Estado: Um homem sem memória perderia também seus conceitos de ética?
Izquierdo: Certamente perderia. Veja o que acontece na rua no dia-a-dia do Brasil, país sem memória. A fidelidade às pessoas, às idéias, aos princípios, não existe. Roubar, é bom se não te descobrem, mata-se por matar. Pergunte a qualquer um sobre o deputado em quem votou na última eleição: você se importa se seu deputado rouba? você não gostaria de roubar também, se fosse possível?

Estado: Há situações em que lesões cerebrais impedem uma pessoa de se emocionar?
Izquierdo: Sim.

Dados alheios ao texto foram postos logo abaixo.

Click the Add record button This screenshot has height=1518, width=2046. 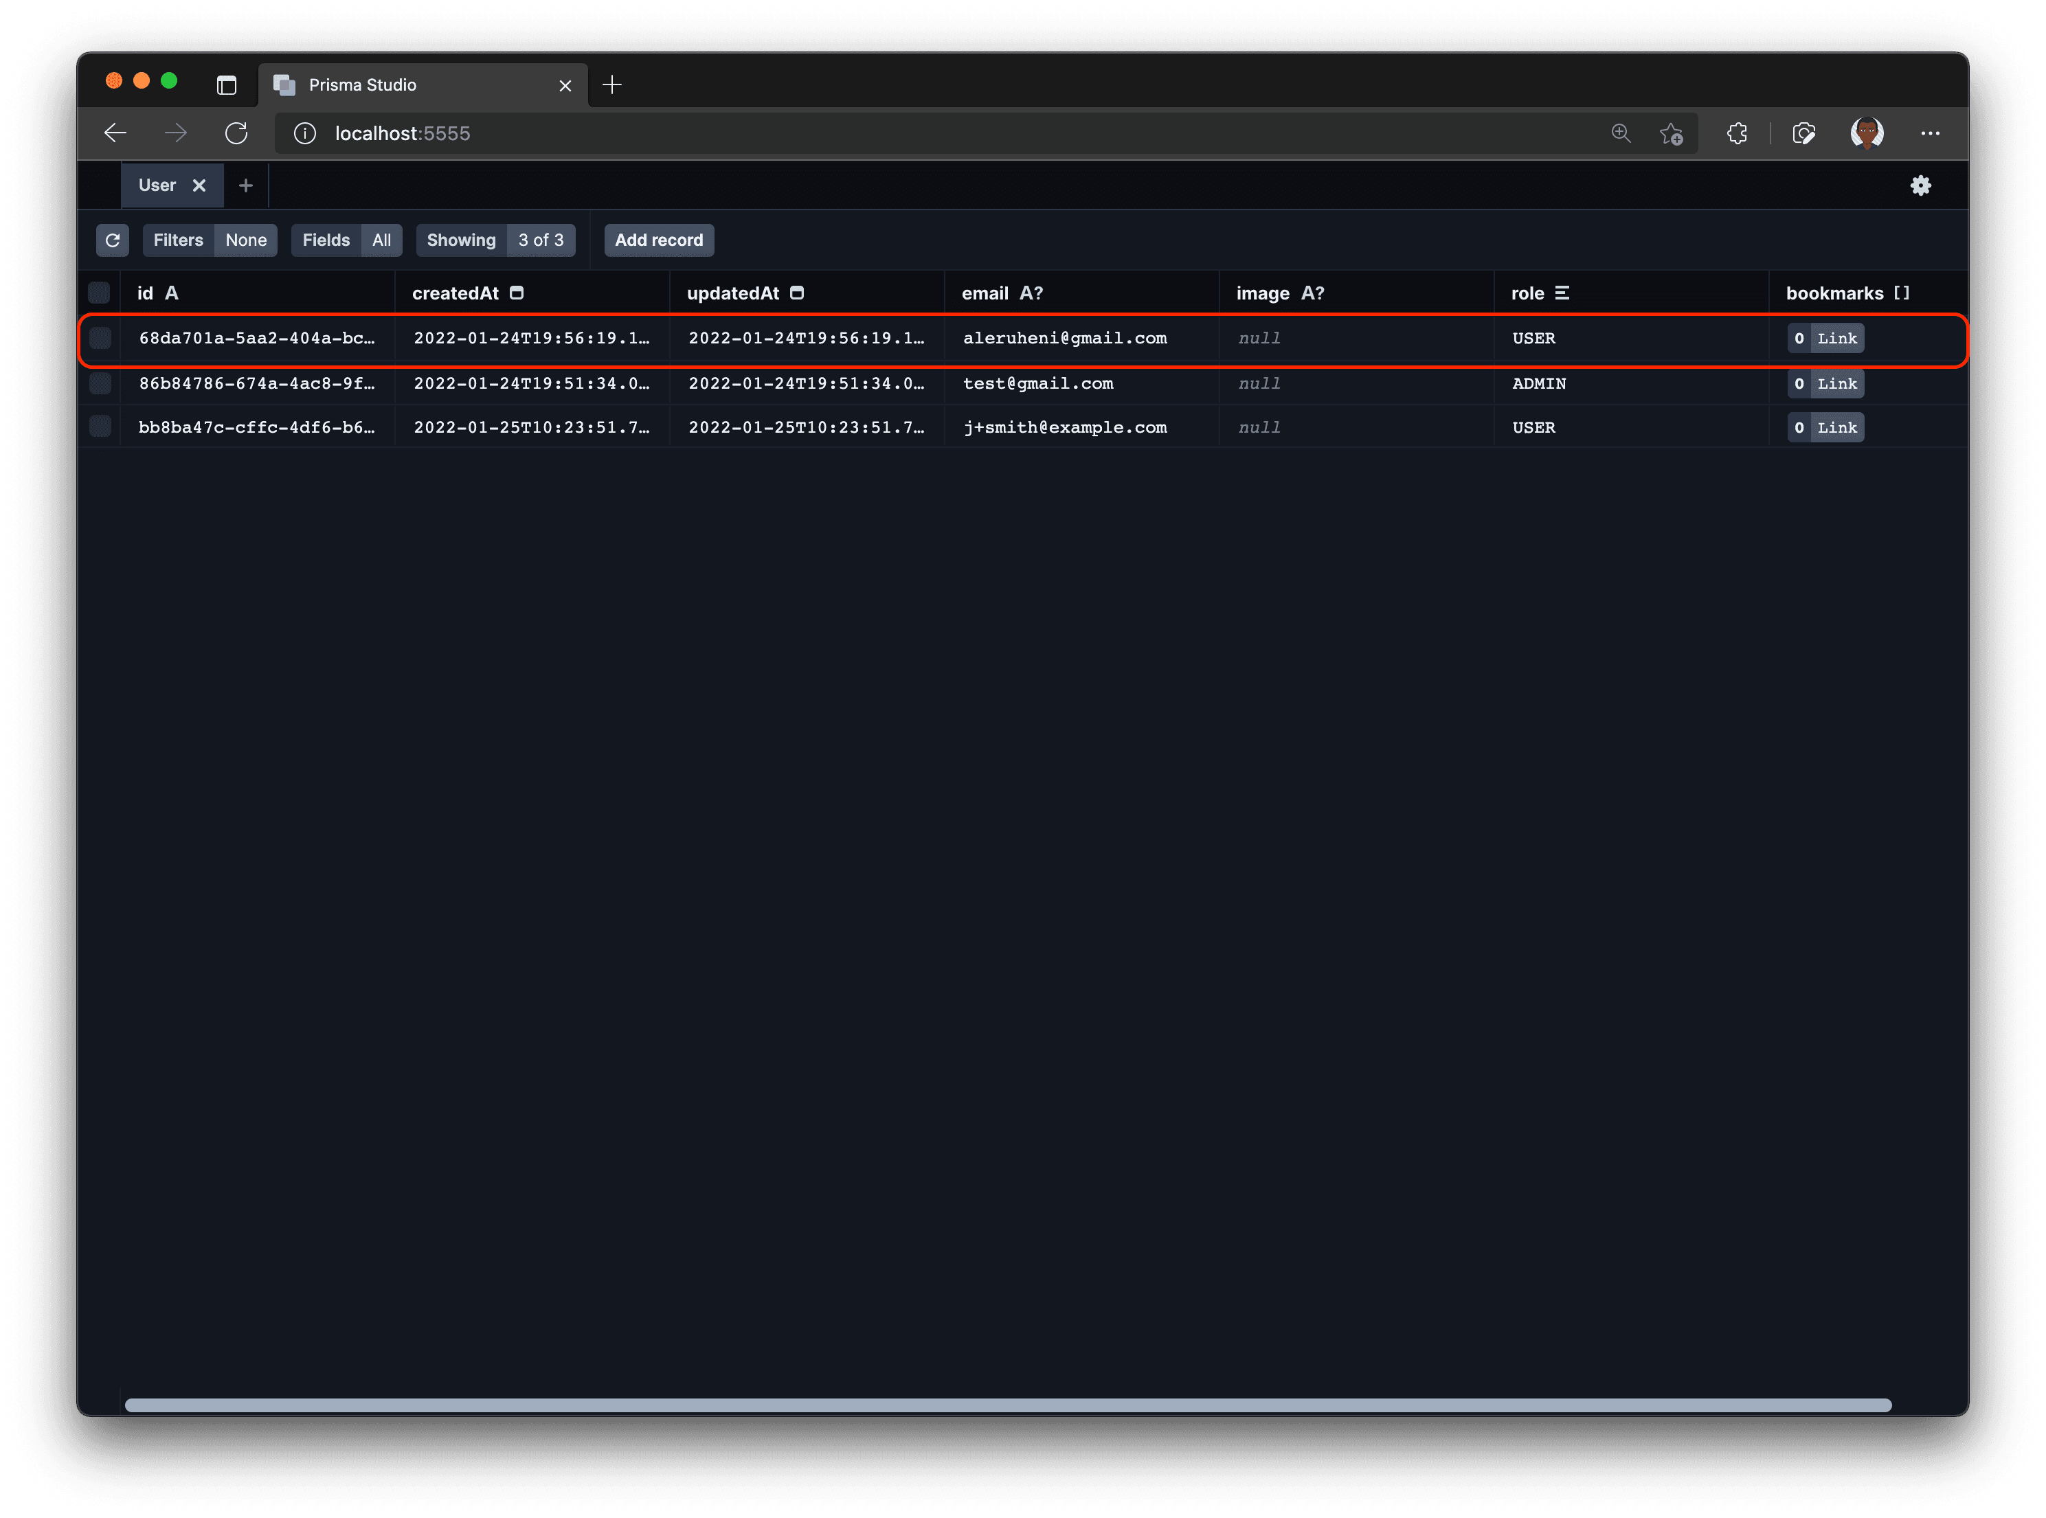point(658,240)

Há síndromes cerebrais (lesão bilateral do núcleo amigdalino, entre outras) em que o indivíduo não reage nem quando se lembra de situações ligadas à emoção.

Estado: Qual a esperança para pessoas afetadas por doenças que afetam a memória, como Parkinson?
Izquierdo: A esperança para o Parkinson, o Alzheimer, e todas as demais doenças degenerativas cerebrais com morte neuronal está, hoje, na possibilidade de desenvolvimento dos tratamentos preventivos. Para poder desenvolvê-lo, é preciso avançar mais no conhecimento básico dos mecanismos moleculares dessas patologias. Por enquanto, existem poucas drogas preventivas dessas doenças que sejam realmente úteis. A nicotina é uma, mas seus efeitos secundários são grandes. Os agentes que diminuem os radicais livres talvez tenham algum efeito, mas faltam conhecimentos básicos sobre seu mecanismo de ação e estudos epistemológicos sobre seu uso. Não há, no momento, tratamento algum que consiga recuperar a função de áreas cerebrais em que morrem neurônios: estes são células que não se reproduzem e quando morrem levam toda a informação que continham.
Existem drogas, o tacrinal, por exemplo, com efeito paliativo sobre o quadro amnésico dos pacientes com doenças degenerativas cerebrais. No caso do Parkinson, evidentemente, a terapêutica de base da doença (como ocorre na depressão) corrige em parte o quadro amnésico que a acompanha. Não há, de momento, nenhuma droga que "melhore a memória", somente algumas que estimulam a atenção, melhoram o sono ou diminuem a sensação de fadiga. Nenhuma delas, no entanto, traz benefícios efetivos à memória, e todas possuem efeitos secundários potencialmente graves.